現在の設備投資ブームを支えるのは企業収益であるから、その収益が伸び悩めば、設備投資にも悪影響を与えかねない。今のところは、企業の中長期的な事業基盤を強化する意味合いもあって、デジタル投資や省力化投資が強い。

ここ数ヶ月の内外政治混乱

通常の経済分析では、政治動向は無視されやすい。しかし、ここ数ヶ月に起こった政治情勢の変化は著しい。岸田前首相が8月14日に不出馬を表明し、9月28日に自民党総裁選挙が行われた。石破首相で戦った衆院選は与党が過半数を割って、国民民主党がキャスティングボードを握った。

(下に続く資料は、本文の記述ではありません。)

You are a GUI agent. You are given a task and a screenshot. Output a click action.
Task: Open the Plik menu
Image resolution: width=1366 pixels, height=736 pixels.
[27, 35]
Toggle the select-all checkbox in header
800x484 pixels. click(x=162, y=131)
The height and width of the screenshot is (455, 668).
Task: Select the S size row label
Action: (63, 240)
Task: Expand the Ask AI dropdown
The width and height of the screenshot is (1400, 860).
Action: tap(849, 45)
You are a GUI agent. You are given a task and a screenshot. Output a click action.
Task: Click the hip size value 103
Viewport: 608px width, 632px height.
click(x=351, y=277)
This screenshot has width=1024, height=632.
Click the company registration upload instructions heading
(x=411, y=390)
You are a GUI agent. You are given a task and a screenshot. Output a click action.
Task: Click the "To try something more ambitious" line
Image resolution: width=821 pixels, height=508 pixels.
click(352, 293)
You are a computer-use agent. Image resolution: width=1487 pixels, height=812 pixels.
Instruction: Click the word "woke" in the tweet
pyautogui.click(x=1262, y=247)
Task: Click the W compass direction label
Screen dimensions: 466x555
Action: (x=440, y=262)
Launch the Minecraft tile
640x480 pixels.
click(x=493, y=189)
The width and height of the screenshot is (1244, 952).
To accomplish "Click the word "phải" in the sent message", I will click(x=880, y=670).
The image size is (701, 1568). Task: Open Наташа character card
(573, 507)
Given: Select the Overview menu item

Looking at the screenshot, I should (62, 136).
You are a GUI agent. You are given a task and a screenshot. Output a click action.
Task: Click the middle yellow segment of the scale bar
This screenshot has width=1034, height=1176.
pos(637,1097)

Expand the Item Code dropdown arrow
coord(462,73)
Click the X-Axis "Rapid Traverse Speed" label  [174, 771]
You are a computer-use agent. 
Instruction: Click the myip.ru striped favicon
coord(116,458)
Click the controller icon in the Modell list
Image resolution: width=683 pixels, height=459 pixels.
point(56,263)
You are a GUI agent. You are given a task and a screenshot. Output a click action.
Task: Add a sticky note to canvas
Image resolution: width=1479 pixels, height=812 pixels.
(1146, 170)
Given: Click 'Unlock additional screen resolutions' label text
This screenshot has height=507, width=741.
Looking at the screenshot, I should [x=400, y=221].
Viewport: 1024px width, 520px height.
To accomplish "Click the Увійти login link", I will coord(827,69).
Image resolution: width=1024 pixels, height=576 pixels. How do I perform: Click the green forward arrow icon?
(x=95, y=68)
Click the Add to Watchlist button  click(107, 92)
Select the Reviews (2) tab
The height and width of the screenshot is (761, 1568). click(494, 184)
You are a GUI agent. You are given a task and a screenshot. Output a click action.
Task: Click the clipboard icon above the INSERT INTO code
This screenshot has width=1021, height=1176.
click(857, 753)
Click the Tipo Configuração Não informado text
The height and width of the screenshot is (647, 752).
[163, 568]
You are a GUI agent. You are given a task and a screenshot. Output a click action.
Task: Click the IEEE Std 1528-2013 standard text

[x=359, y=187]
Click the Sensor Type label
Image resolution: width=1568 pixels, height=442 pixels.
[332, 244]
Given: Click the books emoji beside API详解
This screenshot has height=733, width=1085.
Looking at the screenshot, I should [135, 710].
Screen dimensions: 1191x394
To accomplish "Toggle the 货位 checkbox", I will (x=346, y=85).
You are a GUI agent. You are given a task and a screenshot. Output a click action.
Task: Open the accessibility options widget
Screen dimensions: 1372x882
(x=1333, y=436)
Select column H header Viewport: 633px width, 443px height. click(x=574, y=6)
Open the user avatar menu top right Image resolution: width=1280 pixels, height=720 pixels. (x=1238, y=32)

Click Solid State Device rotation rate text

誰がこうした展開を事前に予想できたであろうか。「103万円の壁」問題にしても、9月末時点でこれほど議論されるとは誰一人思っていなかっただろう。その議論は、「106万円(130万円)の壁」見直しにまで波及し、非正規労働者が新たに負担する社会保険料を労使折半ではなく、その大半を企業などに負担させるという議論になっている。こうした予想外の展開に、中小企業団体は反発している。

海外に目を転じると、11月の米大統領選でトランプ氏が次期大統領に就任することが決まった。最近は、トランプ関税に怯えている企業も数多くあるようだ。これほどまでの急激な不確実性の高まりは、近年でも稀ではなかろうか。企業の景況感は、収益状況次第というのがエコノミストの常識であるが、そうは言っても、内外政治情勢の混乱は、企業の景況感にも何がしかの悪影響を及ぼしているのではないかと筆者は直感している。

12月利上げの慎重材料

日銀は、目先の混乱をよそに、粛々と金利正常化を進めるつもりのようだ。12月20日の金融政策決定会合で追加利上げを決める公算は高い。経済物価のシナリオ通りであれば、金利水準を段階的に引き上げていくと考えられる。しかし、仮に、直前の短観の結果が業況悪化になれば、その判断は修正されるだろうか。中村審議委員はデータ次第と述べて、この短観にも注目するとしている。短観結果が思いのほか悪ければ、12月ではなく2025年1月の利上げに傾く可能性はゼロではない。短観が日銀の判断を慎重化させる可能性はある。その点、筆者はたとえ短観が多少悪くても、トランプ就任前に追加利上げをする可能性があるとみる。1月24日の会合のタイミングは、トランプ就任の1月20日の後になる。トランプ関税の全貌が明らかにされそうな手前を植田総裁は選ぶのではないだろうか。